THE BREAKFAST CLUB: Emotionally Erratic

The Breakfast Club

Rewatching John Hughes’ 1985 classic The Breakfast Club is an odd experience. One part of my brain appreciates the films lasting legacy as a summation of teen angst amidst 1980’s iconography. The other part struggles with a tonal imbalance that frequently fluctuates between domestic drama and silliness.

Whether or not this imbalance is a symptom of The Breakfast Club’s legacy in contrast to the ways in which it has dated, it can’t be denied that the film is untouchable as a landmark that cemented Hughes’ stature as a master influence on teen dramedy

The Breakfast Club

The Breakfast Club takes place at a suburban Chicago high-school over a Saturday detention attended by our five core characters that more or less represent the different school cliques: the jock, the prom queen, the nerd, the freak and the delinquent.
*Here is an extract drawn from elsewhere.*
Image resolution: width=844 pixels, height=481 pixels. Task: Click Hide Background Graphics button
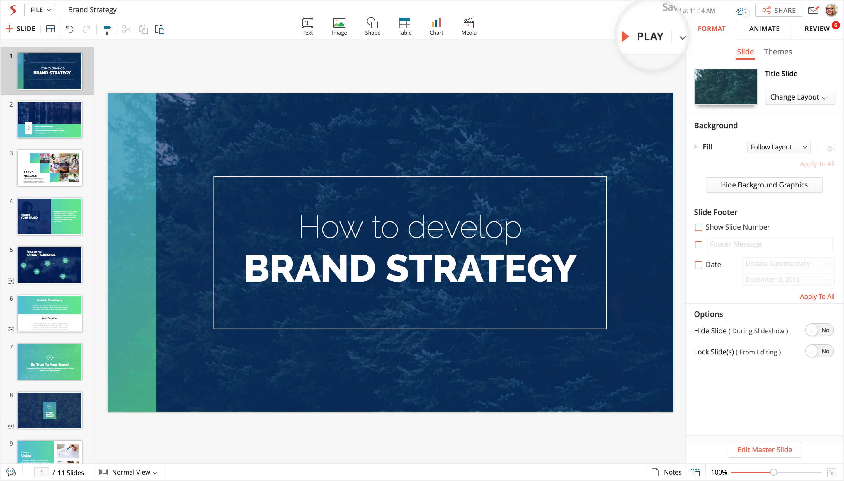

Despite the instruction to spend the whole 8 hours in silent reflection on their punishment and write a personal essay on “who they think they are”, they end up exploring their differences and recognising the common ground they share in the unrelenting pressure from others that inform their personalities. The respect to individuality is key, as the film attempts to shatter and redefine high-school stereotypes by having each character undergo, or at least humour, a change in world view after deconstructing the labels applied to them.